Task prompt: Print the data again, exactly.

==== Supplied records ====

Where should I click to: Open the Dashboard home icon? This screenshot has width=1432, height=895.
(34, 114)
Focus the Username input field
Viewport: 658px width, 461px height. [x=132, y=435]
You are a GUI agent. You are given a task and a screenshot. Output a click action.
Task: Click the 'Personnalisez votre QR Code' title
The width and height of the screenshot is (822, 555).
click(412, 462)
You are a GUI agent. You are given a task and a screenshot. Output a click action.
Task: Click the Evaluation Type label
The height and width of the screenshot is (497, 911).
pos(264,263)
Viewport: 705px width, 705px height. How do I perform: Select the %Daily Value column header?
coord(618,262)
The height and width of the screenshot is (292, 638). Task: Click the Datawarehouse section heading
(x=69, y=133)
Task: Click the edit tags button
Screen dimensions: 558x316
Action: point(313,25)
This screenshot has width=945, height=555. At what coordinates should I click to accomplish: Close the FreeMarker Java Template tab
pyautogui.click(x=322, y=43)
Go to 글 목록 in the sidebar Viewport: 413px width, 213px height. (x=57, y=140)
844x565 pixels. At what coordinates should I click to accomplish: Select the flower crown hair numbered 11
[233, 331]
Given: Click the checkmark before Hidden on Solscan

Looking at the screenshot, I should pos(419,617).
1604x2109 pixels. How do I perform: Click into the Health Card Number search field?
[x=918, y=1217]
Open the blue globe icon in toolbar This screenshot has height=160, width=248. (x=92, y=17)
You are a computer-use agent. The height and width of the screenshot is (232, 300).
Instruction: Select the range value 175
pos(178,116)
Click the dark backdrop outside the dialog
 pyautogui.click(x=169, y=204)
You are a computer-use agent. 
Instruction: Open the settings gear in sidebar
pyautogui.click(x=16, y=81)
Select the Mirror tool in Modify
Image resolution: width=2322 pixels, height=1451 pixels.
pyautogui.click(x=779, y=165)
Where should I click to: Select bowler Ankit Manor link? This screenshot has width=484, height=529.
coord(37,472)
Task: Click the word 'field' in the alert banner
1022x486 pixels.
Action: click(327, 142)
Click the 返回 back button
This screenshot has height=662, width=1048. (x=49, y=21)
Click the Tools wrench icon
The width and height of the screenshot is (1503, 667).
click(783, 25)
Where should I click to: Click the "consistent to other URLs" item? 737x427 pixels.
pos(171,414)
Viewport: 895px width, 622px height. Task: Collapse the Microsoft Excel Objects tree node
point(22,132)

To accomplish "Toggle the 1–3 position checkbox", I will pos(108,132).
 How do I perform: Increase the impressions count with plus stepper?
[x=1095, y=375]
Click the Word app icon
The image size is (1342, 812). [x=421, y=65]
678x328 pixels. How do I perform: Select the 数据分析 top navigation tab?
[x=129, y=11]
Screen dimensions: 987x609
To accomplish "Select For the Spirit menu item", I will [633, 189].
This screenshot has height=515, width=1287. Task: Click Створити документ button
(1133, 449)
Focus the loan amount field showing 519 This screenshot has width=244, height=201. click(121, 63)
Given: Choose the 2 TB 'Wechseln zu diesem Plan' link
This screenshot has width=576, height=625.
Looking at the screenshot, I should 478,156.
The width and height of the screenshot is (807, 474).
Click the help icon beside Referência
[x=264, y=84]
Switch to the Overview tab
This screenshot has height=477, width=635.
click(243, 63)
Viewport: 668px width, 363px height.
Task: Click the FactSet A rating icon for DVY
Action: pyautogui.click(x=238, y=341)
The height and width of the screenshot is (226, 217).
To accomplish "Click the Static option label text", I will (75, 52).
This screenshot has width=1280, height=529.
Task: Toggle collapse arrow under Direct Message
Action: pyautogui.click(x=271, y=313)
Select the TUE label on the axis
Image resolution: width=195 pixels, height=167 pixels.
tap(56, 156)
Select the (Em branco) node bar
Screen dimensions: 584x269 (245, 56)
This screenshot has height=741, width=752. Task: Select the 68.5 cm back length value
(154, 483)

====

Result of the task:
Where should I click to: Open the Dashboard home icon? This screenshot has width=1432, height=895.
(34, 114)
Focus the Username input field
Viewport: 658px width, 461px height. [x=132, y=435]
You are a GUI agent. You are given a task and a screenshot. Output a click action.
Task: Click the 'Personnalisez votre QR Code' title
The width and height of the screenshot is (822, 555).
click(412, 462)
You are a GUI agent. You are given a task and a screenshot. Output a click action.
Task: Click the Evaluation Type label
The height and width of the screenshot is (497, 911).
pos(264,263)
Viewport: 705px width, 705px height. How do I perform: Select the %Daily Value column header?
coord(618,262)
The height and width of the screenshot is (292, 638). Task: Click the Datawarehouse section heading
(x=69, y=133)
Task: Click the edit tags button
Screen dimensions: 558x316
Action: point(313,25)
This screenshot has width=945, height=555. At what coordinates should I click to accomplish: Close the FreeMarker Java Template tab
pyautogui.click(x=322, y=43)
Go to 글 목록 in the sidebar Viewport: 413px width, 213px height. (x=57, y=140)
844x565 pixels. At what coordinates should I click to accomplish: Select the flower crown hair numbered 11
[233, 331]
Given: Click the checkmark before Hidden on Solscan

Looking at the screenshot, I should pos(419,617).
1604x2109 pixels. How do I perform: Click into the Health Card Number search field?
[x=918, y=1217]
Open the blue globe icon in toolbar This screenshot has height=160, width=248. (x=92, y=17)
You are a computer-use agent. The height and width of the screenshot is (232, 300).
Instruction: Select the range value 175
pos(178,116)
Click the dark backdrop outside the dialog
 pyautogui.click(x=169, y=204)
You are a computer-use agent. 
Instruction: Open the settings gear in sidebar
pyautogui.click(x=16, y=81)
Select the Mirror tool in Modify
Image resolution: width=2322 pixels, height=1451 pixels.
pyautogui.click(x=779, y=165)
Where should I click to: Select bowler Ankit Manor link? This screenshot has width=484, height=529.
coord(37,472)
Task: Click the word 'field' in the alert banner
1022x486 pixels.
Action: click(327, 142)
Click the 返回 back button
This screenshot has height=662, width=1048. (x=49, y=21)
Click the Tools wrench icon
The width and height of the screenshot is (1503, 667).
click(783, 25)
Where should I click to: Click the "consistent to other URLs" item? 737x427 pixels.
pos(171,414)
Viewport: 895px width, 622px height. Task: Collapse the Microsoft Excel Objects tree node
point(22,132)

To accomplish "Toggle the 1–3 position checkbox", I will pos(108,132).
 How do I perform: Increase the impressions count with plus stepper?
[x=1095, y=375]
Click the Word app icon
The image size is (1342, 812). [x=421, y=65]
678x328 pixels. How do I perform: Select the 数据分析 top navigation tab?
[x=129, y=11]
Screen dimensions: 987x609
To accomplish "Select For the Spirit menu item", I will [633, 189].
This screenshot has height=515, width=1287. Task: Click Створити документ button
(1133, 449)
Focus the loan amount field showing 519 This screenshot has width=244, height=201. click(121, 63)
Given: Choose the 2 TB 'Wechseln zu diesem Plan' link
This screenshot has width=576, height=625.
Looking at the screenshot, I should 478,156.
The width and height of the screenshot is (807, 474).
Click the help icon beside Referência
[x=264, y=84]
Switch to the Overview tab
This screenshot has height=477, width=635.
click(243, 63)
Viewport: 668px width, 363px height.
Task: Click the FactSet A rating icon for DVY
Action: pyautogui.click(x=238, y=341)
The height and width of the screenshot is (226, 217).
To accomplish "Click the Static option label text", I will (75, 52).
This screenshot has width=1280, height=529.
Task: Toggle collapse arrow under Direct Message
Action: pyautogui.click(x=271, y=313)
Select the TUE label on the axis
Image resolution: width=195 pixels, height=167 pixels.
tap(56, 156)
Select the (Em branco) node bar
Screen dimensions: 584x269 (245, 56)
This screenshot has height=741, width=752. Task: Select the 68.5 cm back length value
(154, 483)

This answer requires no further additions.